I'm trying to learn how to use multiprocessing in Python. I read about multiprocessing, and I trying to do something like this:
I have the following class(partial code), which has a method to produce voronoi diagrams:
class ImageData:
def generate_voronoi_diagram(self, seeds):
"""
Generate a voronoi diagram with *seeds* seeds
:param seeds: the number of seed in the voronoi diagram
"""
nx = []
ny = []
gs = []
for i in range(seeds):
# Generate a cell position
pos_x = random.randrange(self.width)
pos_y = random.randrange(self.height)
nx.append(pos_x)
ny.append(pos_y)
# Save the f(x,y) data
x = Utils.translate(pos_x, 0, self.width, self.range_min, self.range_max)
y = Utils.translate(pos_y, 0, self.height, self.range_min, self.range_max)
z = Utils.function(x, y)
gs.append(z)
for y in range(self.height):
for x in range(self.width):
# Return the Euclidean norm
d_min = math.hypot(self.width - 1, self.height - 1)
j = -1
for i in range(seeds):
# The distance from a cell to x, y point being considered
d = math.hypot(nx[i] - x, ny[i] - y)
if d < d_min:
d_min = d
j = i
self.data[x][y] = gs[j]
I have to generate a large number of this diagrams, so, this consumes a lot of time, so I thought this is a typical problem to be parallelized. I was doing this, in the "normal" approach, like this:
if __name__ == "__main__":
entries = []
for n in range(images):
entry = ImD.ImageData(width, height)
entry.generate_voronoi_diagram(seeds)
entry.generate_heat_map_image("ImagesOutput/Entries/Entry"+str(n))
entries.append(entry)
Trying to parallelize this, I tried this:
if __name__ == "__main__":
entries = []
seeds = np.random.poisson(100)
p = Pool()
entry = ImD.ImageData(width, height)
res = p.apply_async(entry.generate_voronoi_diagram,(seeds))
entries.append(entry)
entry.generate_heat_map_image("ImagesOutput/Entries/EntryX")
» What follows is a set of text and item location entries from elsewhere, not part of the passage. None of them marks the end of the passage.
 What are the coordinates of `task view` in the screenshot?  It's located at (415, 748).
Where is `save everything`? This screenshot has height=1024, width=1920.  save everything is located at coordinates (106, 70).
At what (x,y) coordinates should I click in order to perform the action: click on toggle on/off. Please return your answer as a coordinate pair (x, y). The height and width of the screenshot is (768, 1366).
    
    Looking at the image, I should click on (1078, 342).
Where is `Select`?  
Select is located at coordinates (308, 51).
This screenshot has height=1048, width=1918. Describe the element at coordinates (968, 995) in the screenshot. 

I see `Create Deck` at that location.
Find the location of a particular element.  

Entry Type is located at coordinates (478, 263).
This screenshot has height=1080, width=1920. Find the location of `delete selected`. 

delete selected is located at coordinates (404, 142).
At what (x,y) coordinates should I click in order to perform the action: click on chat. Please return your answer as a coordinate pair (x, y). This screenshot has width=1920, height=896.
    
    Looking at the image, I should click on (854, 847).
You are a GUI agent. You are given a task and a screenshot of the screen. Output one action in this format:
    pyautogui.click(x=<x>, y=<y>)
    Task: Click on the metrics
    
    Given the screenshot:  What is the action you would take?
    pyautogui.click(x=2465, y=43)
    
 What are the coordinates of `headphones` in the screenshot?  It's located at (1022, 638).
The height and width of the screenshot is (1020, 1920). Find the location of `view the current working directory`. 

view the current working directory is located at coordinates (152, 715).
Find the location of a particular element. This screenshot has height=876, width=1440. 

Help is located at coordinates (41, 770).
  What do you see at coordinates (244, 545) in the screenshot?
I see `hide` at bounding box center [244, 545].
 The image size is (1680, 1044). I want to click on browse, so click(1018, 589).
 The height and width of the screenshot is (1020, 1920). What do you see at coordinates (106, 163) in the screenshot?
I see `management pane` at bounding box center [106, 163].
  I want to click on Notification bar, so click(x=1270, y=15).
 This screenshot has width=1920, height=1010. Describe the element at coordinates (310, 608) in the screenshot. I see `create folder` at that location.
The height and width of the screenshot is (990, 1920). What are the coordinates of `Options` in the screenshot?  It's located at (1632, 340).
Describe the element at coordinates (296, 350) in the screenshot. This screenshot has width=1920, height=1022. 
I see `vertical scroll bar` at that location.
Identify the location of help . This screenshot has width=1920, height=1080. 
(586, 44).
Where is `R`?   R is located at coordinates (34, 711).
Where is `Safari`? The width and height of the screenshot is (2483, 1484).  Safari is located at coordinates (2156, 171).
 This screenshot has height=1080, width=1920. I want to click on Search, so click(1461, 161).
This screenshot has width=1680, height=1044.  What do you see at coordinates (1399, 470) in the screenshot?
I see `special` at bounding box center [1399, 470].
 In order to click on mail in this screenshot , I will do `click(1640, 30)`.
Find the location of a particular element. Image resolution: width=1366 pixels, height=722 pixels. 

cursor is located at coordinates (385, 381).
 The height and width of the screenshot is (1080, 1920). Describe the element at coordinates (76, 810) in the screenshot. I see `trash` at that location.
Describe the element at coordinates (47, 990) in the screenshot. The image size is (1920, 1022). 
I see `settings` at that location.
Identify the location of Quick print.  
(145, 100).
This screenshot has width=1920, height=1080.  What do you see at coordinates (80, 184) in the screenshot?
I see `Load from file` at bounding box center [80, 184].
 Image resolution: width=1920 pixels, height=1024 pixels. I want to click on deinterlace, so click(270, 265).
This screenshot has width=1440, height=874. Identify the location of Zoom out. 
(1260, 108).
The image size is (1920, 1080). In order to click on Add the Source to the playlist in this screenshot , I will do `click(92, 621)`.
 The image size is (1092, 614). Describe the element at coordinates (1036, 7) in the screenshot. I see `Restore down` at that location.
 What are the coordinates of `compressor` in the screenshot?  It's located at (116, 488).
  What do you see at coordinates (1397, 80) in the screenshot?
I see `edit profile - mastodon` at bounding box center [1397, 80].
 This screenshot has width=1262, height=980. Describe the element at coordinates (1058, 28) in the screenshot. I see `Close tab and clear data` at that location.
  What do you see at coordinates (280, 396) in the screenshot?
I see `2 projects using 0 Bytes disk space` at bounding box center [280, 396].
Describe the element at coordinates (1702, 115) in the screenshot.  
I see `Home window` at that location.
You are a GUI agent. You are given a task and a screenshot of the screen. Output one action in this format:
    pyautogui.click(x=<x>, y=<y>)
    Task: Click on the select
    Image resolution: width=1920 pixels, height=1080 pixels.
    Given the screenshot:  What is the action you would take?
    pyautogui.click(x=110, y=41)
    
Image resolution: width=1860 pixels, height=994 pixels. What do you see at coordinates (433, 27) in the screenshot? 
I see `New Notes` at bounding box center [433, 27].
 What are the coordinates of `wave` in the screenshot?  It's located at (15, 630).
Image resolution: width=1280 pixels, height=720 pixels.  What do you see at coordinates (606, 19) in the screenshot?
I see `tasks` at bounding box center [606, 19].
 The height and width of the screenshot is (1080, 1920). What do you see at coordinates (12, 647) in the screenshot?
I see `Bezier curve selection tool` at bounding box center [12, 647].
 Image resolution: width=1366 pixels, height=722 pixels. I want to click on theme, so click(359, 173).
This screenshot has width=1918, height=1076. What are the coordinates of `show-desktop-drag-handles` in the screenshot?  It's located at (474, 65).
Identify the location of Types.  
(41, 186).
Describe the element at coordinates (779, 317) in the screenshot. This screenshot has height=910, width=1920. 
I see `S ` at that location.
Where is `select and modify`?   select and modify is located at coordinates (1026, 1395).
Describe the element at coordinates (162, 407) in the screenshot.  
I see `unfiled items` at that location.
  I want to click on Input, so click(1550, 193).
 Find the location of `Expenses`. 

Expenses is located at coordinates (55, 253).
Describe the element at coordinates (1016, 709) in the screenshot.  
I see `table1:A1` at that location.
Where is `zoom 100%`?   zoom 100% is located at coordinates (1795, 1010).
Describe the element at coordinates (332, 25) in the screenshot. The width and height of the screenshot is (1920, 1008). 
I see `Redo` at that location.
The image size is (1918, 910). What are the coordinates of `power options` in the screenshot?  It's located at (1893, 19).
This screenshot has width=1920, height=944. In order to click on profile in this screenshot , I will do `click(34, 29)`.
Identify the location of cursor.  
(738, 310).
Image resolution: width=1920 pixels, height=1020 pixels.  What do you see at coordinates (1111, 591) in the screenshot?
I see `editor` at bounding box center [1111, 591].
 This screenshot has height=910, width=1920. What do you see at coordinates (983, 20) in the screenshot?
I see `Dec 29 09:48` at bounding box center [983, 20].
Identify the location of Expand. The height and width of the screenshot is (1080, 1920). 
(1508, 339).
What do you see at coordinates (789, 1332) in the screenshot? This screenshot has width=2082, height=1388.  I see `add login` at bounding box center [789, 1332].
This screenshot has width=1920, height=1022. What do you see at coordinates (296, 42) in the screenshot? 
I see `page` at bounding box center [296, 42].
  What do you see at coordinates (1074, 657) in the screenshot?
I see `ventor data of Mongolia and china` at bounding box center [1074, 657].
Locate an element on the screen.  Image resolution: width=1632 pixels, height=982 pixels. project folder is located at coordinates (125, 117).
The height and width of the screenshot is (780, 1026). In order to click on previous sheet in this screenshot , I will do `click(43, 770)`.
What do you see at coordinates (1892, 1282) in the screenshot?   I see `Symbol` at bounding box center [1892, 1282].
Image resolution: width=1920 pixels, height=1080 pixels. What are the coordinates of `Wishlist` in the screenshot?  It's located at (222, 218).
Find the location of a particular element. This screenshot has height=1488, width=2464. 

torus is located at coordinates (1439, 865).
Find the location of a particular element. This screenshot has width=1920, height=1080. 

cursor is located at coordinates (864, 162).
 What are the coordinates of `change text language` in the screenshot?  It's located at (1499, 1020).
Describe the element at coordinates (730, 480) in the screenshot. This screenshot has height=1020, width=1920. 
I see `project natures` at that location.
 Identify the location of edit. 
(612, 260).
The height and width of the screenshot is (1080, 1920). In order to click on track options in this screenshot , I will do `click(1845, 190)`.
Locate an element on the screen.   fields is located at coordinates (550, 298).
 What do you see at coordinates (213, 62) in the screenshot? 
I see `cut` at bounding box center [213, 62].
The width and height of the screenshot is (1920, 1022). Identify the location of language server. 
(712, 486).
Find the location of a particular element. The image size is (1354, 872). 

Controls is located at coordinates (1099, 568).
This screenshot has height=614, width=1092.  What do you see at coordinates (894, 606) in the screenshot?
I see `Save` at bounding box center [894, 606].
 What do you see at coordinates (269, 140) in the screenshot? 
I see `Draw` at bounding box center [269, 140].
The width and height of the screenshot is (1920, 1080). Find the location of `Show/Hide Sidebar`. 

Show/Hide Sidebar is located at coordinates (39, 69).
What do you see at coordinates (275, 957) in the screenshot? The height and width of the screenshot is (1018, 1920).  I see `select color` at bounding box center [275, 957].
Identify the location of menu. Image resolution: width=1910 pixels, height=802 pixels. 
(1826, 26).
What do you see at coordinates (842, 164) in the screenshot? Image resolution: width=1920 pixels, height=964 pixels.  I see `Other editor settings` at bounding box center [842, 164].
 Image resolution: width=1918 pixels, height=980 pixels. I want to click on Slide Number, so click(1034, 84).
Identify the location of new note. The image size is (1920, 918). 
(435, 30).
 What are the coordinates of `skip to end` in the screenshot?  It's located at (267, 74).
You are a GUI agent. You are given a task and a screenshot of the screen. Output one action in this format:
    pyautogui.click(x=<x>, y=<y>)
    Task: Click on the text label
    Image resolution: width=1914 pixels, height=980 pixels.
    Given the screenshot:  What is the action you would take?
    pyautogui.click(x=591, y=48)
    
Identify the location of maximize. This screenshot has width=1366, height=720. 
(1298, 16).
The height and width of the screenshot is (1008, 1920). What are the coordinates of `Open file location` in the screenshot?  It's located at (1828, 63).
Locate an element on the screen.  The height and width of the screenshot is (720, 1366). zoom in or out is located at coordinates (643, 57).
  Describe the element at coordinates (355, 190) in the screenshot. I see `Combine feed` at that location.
But, besides it doesn't work not even to generate a single diagram, I don't know how to specify that this have to be made N times.
Any help would be very appreciated. Thanks.
Python's multiprocessing doesn't share memory (unless you explicitly tell it to). That means that you won't see "side effects" of any function that gets run in a worker processes. Your generate_voronoi_diagram
method works by adding data to an entry
value, which is a side effect. In order to see the results, you need to be passing it back as a return values from your function.
Here's one approach that handles the entry
instance as an argument and return value:
def do_voroni(entry, seeds):
entry.generate_voronoi_diagram(seeds)
return entry
Now, you can use this function in your worker processes:
if __name__ == "__main__":
entries = [ImD.ImageData(width, height) for _ in range(images)]
seeds = numpy.random.poisson(100, images) # array of values
pool = multiprocessing.Pool()
for i, e in enumerate(pool.starmap_async(do_voroni, zip(entries, seeds))):
e.generate_heat_map_image("ImagesOutput/Entries/Entry{:02d}".format(i))
The e
values in the loop are not references to the values in the entries
list. Rather, they're copies of those objects, which have been passed out to the worker process (which added data to them) and then passed back.